Getting something to work and knowing why it works are completely different things. The prompt completes. The model ships. But the moment something breaks in an unexpected way — and it always does — you find out fast whether you built something or generated something. Vibe coding gets you to the demo. It doesn't get you past the first real failure.

The boring stuff is where the muscle builds.

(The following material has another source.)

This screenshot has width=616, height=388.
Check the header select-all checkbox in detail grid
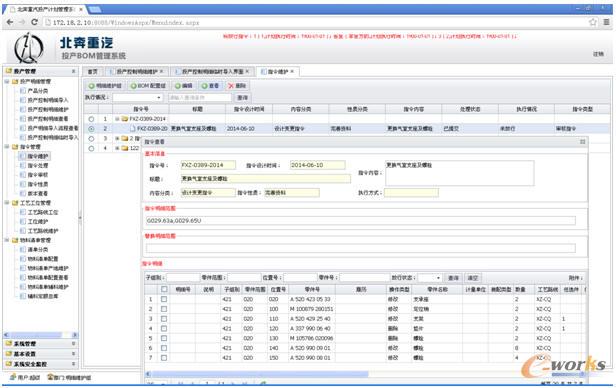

Debugging sessions that go nowhere for an hour and then click. Rewriting code that works — because you know it could work better. Writing the documentation before you're forced to. The hygiene nobody posts about. These sessions feel unproductive. They're the only ones that actually compound.

Ask different questions before you start.

The shift isn't in the tools — it's in the intake question. Not "what can I build?" but "what do I want to understand by the end of this?" Not "how fast can I get this working?" but "what would I need to know to fix it when it breaks?" One question optimises for the demo. The other builds the architect's instinct.

Break it smaller than feels necessary.

The maker instinct is largely about decomposition. Taking something that feels like one problem and finding the four smaller problems hiding inside it. Solving each one cleanly. Holding the shape of the whole while working on a single part. That's not a prompting skill. That's a thinking skill — and it only develops if you're deliberately practising it, not outsourcing it.

The mindful version of vibe coding isn't slower. It's more deliberate about what hunger it's feeding.


Are you feeding yourself, or feeding the feed?